━━━ DATASET CONTENT ━━━

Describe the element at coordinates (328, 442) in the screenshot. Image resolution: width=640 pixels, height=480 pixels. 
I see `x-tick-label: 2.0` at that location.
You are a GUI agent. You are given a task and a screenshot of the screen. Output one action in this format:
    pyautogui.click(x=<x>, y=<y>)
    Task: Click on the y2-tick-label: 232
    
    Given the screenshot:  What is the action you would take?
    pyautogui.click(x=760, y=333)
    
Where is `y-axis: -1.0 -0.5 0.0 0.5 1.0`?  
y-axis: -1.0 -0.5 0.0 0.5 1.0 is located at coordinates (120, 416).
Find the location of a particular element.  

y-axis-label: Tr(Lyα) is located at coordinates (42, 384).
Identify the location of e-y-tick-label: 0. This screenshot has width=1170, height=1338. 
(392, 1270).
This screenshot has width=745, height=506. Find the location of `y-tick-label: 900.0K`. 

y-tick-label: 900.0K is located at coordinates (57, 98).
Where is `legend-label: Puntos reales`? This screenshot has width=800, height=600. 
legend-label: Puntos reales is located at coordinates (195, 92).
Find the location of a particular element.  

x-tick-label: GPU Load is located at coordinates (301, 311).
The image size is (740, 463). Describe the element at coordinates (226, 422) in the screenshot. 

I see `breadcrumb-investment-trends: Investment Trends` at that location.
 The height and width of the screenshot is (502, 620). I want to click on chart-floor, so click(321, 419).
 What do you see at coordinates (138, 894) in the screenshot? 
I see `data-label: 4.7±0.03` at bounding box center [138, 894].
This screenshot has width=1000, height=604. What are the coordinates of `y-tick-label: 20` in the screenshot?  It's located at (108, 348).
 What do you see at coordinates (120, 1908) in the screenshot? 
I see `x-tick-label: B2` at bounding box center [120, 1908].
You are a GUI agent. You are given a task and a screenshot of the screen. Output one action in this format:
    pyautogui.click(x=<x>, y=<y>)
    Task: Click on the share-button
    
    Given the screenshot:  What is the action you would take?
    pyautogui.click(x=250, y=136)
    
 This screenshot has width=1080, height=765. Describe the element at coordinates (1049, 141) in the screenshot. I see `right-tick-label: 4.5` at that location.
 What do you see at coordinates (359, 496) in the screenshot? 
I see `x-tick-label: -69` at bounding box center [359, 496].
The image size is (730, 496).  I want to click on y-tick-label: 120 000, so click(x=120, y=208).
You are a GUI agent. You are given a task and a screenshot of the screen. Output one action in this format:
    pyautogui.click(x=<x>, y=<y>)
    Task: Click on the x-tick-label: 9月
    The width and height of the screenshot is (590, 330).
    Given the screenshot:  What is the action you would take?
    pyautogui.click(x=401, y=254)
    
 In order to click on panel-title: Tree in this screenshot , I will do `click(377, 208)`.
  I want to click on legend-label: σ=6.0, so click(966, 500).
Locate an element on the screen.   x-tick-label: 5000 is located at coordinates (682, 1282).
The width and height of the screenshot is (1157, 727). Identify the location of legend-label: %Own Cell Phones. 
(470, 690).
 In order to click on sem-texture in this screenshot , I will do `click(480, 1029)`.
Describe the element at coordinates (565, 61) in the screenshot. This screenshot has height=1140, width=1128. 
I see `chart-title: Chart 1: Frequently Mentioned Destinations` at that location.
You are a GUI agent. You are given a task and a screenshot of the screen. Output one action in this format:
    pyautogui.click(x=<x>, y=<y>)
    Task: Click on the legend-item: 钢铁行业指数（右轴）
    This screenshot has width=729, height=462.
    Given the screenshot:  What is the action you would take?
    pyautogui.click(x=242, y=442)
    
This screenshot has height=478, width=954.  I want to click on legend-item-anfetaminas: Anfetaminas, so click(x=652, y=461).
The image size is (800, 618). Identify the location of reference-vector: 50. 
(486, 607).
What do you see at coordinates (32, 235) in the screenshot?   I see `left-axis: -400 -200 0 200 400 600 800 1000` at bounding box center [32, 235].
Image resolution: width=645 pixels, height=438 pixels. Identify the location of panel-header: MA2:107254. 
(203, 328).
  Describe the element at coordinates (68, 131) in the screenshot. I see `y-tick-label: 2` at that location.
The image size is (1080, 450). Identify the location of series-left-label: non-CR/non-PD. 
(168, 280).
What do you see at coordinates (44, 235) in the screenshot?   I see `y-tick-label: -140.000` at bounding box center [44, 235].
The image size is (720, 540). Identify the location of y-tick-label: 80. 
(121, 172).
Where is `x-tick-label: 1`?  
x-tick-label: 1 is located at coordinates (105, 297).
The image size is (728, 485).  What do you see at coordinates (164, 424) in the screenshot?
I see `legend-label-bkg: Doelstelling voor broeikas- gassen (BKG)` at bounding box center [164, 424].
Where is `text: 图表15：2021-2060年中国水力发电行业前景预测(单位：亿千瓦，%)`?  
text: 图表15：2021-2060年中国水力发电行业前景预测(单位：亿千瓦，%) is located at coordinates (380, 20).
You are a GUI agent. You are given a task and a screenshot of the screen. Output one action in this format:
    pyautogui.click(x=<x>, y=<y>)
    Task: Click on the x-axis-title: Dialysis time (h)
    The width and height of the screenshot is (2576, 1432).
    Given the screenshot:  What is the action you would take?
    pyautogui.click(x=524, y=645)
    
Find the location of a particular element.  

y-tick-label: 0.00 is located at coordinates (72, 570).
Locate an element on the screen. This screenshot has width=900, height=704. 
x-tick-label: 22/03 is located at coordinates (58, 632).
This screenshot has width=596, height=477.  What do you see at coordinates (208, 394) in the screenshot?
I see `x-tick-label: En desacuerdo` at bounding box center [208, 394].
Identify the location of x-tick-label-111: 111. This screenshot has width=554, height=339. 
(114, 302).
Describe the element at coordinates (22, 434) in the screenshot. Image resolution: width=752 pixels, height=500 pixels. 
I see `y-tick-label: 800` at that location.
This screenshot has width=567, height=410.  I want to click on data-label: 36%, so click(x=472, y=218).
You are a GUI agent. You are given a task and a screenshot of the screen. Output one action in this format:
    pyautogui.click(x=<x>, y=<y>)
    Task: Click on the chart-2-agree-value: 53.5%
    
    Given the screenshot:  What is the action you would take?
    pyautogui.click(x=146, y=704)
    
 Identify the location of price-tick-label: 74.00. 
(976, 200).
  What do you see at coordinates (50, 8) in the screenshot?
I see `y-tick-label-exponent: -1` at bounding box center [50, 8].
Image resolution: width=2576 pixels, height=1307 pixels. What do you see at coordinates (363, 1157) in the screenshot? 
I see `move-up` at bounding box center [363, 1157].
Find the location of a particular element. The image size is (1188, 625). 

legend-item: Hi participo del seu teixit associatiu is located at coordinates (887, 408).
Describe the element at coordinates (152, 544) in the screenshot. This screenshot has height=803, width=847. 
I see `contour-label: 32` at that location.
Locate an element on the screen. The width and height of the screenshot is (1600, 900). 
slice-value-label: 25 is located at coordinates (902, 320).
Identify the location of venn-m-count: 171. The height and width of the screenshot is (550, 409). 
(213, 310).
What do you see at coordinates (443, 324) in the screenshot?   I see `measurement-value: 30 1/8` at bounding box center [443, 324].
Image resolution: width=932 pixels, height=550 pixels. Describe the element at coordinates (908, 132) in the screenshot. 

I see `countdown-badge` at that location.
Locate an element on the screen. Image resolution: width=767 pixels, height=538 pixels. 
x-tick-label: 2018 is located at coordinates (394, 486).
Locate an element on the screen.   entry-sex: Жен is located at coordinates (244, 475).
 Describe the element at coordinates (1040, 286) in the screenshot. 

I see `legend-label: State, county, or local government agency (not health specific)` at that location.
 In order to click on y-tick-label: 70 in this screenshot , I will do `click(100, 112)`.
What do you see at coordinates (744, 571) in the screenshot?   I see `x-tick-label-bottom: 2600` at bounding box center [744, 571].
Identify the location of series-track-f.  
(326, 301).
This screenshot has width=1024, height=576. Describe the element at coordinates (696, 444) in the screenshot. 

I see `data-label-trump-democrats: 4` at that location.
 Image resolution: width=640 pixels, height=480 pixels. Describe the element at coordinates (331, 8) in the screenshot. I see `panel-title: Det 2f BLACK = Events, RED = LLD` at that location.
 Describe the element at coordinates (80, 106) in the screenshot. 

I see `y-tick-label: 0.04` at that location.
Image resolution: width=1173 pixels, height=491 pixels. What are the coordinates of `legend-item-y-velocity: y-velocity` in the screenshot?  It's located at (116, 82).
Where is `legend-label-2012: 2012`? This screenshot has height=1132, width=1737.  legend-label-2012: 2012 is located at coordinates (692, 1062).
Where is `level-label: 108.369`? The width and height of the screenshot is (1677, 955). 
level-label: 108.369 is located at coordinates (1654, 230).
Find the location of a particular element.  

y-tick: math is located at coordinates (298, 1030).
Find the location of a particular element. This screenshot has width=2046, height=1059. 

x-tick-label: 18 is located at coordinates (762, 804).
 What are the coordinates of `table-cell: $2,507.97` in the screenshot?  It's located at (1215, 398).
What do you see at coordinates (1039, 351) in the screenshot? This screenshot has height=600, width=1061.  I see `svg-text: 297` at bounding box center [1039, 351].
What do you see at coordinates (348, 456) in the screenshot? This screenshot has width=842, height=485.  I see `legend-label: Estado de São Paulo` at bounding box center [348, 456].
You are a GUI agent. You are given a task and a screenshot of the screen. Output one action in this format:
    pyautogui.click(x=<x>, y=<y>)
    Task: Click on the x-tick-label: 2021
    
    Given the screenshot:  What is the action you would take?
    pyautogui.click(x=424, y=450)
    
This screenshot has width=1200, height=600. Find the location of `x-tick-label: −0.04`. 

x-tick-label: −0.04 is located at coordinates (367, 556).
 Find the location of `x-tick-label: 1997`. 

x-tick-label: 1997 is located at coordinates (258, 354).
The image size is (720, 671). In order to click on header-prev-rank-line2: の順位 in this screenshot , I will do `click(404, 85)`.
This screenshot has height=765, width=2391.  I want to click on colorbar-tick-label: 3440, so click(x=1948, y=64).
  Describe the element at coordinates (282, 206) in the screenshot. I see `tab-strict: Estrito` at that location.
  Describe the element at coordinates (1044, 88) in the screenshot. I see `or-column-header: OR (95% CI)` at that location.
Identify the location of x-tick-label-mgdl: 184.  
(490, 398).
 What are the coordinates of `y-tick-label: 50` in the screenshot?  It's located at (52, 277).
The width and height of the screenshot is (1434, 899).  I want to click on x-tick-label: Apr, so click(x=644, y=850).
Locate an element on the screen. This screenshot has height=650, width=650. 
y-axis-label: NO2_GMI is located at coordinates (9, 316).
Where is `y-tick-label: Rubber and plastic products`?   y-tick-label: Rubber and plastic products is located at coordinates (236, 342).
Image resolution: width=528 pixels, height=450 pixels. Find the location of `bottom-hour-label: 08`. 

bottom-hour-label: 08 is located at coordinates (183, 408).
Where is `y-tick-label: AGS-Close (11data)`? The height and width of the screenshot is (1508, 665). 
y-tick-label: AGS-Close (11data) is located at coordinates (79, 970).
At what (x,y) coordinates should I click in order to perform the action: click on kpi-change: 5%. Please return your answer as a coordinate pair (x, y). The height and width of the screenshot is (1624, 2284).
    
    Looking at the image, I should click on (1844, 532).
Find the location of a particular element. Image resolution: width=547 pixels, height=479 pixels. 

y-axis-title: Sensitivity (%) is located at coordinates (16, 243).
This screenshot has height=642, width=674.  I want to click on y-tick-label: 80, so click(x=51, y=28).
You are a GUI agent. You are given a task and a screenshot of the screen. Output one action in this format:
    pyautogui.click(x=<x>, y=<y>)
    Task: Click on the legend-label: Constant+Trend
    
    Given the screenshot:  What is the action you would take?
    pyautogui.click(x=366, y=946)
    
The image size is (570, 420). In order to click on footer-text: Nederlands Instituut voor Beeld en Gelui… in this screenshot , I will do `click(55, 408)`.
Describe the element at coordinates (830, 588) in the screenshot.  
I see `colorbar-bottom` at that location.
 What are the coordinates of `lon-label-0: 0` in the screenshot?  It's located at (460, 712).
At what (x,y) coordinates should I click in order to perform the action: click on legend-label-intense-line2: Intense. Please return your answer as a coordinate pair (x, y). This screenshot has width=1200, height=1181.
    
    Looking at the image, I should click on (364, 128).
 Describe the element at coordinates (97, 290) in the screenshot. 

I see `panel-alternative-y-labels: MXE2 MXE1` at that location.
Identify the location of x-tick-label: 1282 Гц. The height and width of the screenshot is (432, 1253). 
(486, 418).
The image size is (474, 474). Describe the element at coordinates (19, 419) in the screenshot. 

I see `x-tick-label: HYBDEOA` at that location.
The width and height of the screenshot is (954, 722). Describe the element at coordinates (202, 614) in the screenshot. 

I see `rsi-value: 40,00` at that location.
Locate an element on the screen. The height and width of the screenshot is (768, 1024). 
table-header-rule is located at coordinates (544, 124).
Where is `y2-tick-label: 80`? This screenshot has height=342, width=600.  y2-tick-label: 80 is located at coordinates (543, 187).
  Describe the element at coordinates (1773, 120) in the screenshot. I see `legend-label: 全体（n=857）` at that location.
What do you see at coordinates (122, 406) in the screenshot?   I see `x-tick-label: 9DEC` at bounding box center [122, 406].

━━━

▸ **WHAT THE TASK REQUIRES**
Extract every line of the material above that contains the word "voor", copying each one in full.

▸ **RESPONSE TO THIS TASK**
I see `legend-label-bkg: Doelstelling voor broeikas- gassen (BKG)` at bounding box center [164, 424].
The image size is (570, 420). In order to click on footer-text: Nederlands Instituut voor Beeld en Gelui… in this screenshot , I will do `click(55, 408)`.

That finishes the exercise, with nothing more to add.